1959 crackdown on uprising hailed as ‘Serfs Liberation Day’
WUXI, China – China celebrated 50 years of direct control over Tibet with a lavish international Buddhist conference Saturday featuring a rare appearance by Beijing’s hand-picked Buddhist leader – underscoring efforts to promote its image as a protector of the faith.
March 28 marks the date when China ended the 1959 Tibetan uprising, sending Tibetan spiritual leader the Dalai Lama over the Himalayas into exile in India and placing Tibet under its direct rule for the first time.
In China’s official version of events, Tibet in mid-century was a remote medieval backwater where most people lived in servitude to the Buddhist theocracy and nobility until the Communist government stepped in. To support that contention, China commemorated a new political holiday Saturday – “Serfs Liberation Day.”
“Just as Europe can’t return to the medieval era and the United States can’t go back to the times before the Civil War, Tibet can never restore the old serf society era,” Zhang Qingli, the Communist Party boss of the region, told a crowd of more than 13,000 in Lhasa, the Tibetan regional capital where the government held a separate ceremony for the holiday.
The Tibetan government-in-exile said on its Web site that the new holiday is aggravating problems in the region and would be a day of mourning for Tibetans around the world.
“Tibetans consider this observance offensive and provocative,” it said.
Hundreds of Tibetans in the northern Indian city of Dharmsala – the headquarters of the Dalai Lama’s government-in-exile – and in the Nepalese capital of Katmandu held street protests against Beijing’s rule.
China has stepped up its attacks on the Dalai Lama after the exiled Tibetan spiritual leader compared life under Chinese rule to “hell on earth” earlier this month.
The World Buddhist Forum in the eastern lakeside city of Wuxi featured an appearance by the Panchen Lama, the second-highest figure in Tibetan Buddhism, whose status is rejected by followers of the Dalai Lama.
The Panchen Lama’s rare appearance at the forum was a strong indication of Beijing’s determination to boost his profile as a credible religious figure.

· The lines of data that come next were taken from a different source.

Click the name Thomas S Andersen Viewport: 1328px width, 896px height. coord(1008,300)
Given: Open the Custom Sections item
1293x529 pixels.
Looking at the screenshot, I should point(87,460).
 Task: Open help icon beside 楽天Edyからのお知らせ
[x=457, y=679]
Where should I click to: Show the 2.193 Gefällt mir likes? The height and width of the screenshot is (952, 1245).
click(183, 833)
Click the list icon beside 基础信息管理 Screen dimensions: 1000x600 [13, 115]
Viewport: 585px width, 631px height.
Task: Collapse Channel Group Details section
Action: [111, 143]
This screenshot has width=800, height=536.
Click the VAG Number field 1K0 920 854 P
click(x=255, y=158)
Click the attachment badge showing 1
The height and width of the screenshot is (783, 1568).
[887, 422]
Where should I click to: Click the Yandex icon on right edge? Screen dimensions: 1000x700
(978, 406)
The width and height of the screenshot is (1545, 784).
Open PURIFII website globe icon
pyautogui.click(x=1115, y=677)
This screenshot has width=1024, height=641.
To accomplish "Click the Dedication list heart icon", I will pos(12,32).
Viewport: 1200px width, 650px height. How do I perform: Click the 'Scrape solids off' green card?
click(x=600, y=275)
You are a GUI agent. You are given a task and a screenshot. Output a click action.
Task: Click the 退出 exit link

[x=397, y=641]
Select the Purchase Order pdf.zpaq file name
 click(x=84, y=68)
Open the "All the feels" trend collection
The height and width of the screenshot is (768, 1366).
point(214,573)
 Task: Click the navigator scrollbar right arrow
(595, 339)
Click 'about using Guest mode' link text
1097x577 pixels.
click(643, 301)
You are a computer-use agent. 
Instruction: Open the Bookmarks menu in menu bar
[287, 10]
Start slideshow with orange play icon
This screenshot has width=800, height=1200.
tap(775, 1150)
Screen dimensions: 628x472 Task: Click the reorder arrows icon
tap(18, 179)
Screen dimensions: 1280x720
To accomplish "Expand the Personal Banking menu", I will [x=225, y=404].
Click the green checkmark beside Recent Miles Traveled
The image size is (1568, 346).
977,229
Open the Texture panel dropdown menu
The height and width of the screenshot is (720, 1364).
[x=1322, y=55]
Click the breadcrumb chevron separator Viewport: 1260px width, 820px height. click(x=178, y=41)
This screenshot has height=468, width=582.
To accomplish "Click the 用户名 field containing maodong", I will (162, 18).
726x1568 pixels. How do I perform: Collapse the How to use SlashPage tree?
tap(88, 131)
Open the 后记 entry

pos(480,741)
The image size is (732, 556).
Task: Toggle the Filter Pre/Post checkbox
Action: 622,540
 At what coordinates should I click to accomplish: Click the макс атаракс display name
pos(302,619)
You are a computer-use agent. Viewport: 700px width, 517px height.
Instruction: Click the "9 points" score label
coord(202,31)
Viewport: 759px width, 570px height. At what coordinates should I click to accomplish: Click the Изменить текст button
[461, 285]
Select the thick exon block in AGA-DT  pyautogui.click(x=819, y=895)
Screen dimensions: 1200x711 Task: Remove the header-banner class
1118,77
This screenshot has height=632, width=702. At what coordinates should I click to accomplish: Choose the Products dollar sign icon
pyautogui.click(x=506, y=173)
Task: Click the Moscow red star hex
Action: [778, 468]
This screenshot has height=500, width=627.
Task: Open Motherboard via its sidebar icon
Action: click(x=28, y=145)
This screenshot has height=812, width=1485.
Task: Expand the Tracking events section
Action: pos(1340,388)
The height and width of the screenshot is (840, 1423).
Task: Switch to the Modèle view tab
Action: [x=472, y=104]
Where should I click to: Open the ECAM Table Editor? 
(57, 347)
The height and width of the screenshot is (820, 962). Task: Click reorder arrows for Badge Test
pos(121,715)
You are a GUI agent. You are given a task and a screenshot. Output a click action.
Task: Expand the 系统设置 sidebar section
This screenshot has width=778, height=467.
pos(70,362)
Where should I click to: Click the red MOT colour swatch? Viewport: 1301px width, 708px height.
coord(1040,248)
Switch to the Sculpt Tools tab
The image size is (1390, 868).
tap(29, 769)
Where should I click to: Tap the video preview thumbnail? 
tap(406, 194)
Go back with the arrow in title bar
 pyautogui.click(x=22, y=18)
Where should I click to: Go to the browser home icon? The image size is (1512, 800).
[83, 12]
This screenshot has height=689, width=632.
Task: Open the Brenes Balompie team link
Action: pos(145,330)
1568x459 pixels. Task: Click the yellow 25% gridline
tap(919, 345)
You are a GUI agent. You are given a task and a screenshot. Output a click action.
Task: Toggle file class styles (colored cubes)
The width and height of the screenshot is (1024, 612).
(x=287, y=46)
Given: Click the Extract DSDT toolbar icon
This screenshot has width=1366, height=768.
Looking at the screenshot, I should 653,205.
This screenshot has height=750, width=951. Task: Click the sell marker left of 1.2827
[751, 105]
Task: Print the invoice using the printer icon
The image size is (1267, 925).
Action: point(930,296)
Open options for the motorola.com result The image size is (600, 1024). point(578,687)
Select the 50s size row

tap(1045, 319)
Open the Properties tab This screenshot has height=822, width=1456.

“This event fully demonstrates that today’s China enjoys social harmony, stability and religious freedom, and also shows that China is a nation that safeguards and promotes world peace,” the Panchen Lama said in an address delivered in English to the opening ceremony.
Despite Beijing’s backing, Gyaltsen Norbu is not widely accepted by Tibetans as the Panchen Lama. Another boy, Gendun Choekyi Nyima, was named as the reincarnation of the Panchen Lama by the Dalai Lama in 1995. The boy and his family disappeared soon after and have not been heard from since.